Qite a hub, Kim. I like Einstein's definition of insanity, which you mention, about doing the same thing (mistakes) over and over again and expecting different results. It has been so true in my life. It took being older to get any sense Bob


writeronline 5 years ago

Hi Kim, thanks for this enlightening piece.

As one who has battled enduring ‘behavioural challenges’ throughout my life, it seemed OK to accept your invitation to add to your list of ideas....

I’ve found that, shallow and simple as it may sound (but in fact is anything but easy to do), trying to maintain a balance by seeing the funny side is a worthwhile discipline.

In that vein, I offer (from The Sayings of The Jewish Buddhist):

- Wherever you go, there you are. Your luggage is another story.

- Accept misfortune as a blessing. Do not wish for perfect health, or a life without problems. What would you talk about?

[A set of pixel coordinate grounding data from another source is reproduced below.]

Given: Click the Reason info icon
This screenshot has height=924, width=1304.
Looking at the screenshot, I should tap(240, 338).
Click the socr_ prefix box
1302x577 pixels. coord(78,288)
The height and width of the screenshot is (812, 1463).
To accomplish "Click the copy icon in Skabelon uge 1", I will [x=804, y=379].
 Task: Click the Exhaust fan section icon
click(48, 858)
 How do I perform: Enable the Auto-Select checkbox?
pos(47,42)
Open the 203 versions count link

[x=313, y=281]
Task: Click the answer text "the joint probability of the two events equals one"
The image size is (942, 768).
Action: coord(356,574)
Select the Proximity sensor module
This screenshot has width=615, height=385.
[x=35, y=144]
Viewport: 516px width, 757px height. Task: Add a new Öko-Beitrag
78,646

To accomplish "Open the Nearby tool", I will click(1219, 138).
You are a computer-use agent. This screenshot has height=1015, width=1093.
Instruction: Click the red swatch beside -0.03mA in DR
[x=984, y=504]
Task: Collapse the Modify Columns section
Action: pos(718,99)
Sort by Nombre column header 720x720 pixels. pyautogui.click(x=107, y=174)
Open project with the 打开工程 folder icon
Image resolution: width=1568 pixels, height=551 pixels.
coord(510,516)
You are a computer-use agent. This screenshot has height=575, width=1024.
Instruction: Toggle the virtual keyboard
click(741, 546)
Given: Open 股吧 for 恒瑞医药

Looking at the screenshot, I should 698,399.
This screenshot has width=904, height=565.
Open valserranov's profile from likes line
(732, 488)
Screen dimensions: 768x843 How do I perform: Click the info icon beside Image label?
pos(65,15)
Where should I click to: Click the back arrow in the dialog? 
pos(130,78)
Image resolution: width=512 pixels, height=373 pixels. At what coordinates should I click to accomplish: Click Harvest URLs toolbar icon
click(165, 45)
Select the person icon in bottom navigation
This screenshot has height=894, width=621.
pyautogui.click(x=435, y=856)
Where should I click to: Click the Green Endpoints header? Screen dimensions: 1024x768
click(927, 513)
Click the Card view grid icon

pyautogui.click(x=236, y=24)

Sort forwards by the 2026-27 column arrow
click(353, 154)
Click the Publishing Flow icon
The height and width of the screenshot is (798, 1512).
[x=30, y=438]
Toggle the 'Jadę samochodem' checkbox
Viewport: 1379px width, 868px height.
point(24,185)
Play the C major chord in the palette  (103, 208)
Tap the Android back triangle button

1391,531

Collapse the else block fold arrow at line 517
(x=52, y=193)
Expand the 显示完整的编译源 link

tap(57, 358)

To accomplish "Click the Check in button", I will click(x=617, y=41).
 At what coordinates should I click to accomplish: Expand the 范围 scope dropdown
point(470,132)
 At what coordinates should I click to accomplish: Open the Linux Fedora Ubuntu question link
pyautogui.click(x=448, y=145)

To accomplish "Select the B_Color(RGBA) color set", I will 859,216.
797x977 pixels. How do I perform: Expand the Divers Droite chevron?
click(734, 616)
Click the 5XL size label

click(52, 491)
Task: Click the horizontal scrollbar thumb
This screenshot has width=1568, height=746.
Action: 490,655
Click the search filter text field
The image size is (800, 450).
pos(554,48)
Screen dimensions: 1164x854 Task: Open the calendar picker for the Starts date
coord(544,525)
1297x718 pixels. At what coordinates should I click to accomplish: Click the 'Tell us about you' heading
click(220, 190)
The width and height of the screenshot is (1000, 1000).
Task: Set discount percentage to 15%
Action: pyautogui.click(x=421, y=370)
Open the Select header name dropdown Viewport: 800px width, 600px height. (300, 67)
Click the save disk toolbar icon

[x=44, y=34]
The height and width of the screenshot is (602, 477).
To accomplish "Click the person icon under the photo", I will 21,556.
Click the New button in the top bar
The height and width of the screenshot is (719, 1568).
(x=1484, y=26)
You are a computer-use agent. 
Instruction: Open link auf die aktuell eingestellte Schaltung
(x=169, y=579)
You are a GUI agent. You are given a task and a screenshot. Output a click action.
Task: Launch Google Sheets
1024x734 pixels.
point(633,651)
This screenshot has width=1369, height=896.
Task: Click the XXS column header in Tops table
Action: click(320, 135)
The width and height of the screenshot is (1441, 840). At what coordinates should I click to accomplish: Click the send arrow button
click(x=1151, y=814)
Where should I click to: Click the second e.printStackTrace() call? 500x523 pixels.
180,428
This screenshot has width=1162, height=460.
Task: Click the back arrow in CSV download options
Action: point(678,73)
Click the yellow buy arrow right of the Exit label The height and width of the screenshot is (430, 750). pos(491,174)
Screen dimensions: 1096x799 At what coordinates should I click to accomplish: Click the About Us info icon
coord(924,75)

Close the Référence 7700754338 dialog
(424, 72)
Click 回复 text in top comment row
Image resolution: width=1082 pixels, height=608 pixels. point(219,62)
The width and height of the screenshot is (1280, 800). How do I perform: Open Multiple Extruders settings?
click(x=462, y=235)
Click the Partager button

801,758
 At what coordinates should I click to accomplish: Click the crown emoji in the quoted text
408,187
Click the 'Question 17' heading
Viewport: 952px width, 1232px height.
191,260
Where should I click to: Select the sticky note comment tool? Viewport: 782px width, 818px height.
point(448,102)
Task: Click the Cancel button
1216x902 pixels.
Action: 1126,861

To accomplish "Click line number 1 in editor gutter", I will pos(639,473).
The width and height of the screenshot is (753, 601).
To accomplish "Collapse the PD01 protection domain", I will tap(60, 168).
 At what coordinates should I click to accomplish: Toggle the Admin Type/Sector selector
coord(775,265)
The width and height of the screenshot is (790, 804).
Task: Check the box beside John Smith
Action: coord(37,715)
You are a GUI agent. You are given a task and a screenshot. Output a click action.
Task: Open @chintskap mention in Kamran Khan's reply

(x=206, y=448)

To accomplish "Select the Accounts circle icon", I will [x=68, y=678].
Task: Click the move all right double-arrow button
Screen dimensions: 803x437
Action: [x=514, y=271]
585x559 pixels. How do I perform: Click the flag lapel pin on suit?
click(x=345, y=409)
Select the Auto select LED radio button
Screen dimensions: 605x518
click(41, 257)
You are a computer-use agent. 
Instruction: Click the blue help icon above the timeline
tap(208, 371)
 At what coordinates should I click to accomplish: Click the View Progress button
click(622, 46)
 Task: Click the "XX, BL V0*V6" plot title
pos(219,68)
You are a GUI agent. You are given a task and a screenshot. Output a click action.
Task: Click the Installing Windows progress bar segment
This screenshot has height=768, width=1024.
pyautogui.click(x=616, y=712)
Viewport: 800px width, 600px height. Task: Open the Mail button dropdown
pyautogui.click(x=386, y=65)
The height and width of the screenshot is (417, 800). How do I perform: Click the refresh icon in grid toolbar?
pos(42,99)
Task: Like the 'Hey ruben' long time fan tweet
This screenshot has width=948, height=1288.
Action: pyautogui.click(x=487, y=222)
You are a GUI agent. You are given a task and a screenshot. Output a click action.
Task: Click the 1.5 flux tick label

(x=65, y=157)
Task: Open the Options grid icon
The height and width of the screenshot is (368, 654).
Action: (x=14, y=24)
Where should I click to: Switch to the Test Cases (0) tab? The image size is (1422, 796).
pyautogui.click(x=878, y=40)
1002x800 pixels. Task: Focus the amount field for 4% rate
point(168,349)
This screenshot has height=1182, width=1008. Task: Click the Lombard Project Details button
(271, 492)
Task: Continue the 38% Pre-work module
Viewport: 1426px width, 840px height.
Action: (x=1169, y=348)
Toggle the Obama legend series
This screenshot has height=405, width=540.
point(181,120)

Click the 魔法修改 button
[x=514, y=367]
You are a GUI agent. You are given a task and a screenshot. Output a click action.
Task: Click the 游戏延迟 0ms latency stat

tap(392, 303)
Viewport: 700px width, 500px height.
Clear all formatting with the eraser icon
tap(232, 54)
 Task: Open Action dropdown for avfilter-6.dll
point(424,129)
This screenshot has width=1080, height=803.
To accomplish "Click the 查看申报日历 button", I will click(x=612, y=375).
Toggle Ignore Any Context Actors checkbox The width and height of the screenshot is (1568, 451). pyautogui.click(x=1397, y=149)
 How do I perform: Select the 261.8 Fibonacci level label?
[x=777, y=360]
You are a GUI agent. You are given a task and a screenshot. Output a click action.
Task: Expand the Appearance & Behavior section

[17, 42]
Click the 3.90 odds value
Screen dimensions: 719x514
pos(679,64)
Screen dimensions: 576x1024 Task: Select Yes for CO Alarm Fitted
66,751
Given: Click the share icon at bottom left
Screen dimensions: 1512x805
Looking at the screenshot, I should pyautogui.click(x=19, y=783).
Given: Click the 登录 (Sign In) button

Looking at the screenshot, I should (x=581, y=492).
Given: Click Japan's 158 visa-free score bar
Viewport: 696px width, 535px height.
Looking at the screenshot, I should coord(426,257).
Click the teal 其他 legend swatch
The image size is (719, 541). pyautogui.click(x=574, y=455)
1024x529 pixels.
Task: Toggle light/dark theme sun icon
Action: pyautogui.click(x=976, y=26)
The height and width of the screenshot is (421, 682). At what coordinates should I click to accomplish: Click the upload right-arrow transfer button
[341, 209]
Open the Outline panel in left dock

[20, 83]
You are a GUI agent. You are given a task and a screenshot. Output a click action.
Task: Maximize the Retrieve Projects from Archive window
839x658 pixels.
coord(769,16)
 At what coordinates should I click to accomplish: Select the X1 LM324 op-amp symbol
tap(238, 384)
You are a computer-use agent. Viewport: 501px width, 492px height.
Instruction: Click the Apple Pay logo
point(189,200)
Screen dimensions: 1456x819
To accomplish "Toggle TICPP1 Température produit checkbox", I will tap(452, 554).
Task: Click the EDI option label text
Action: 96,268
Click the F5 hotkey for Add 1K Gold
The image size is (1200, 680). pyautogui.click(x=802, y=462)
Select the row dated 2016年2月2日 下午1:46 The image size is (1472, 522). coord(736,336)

- Breathe in. Breathe out. Breathe in. Breathe out. Forget this and achieving inner calm will be the least of your problems.

- There is no escaping karma. In a previous life, you never called, you never wrote, you never visited. And whose fault was that?

- Let your mind be as a floating cloud. Let your stillness be as a wooded glen. And sit up straight. You’ll never meet the Buddha with such rounded shoulders.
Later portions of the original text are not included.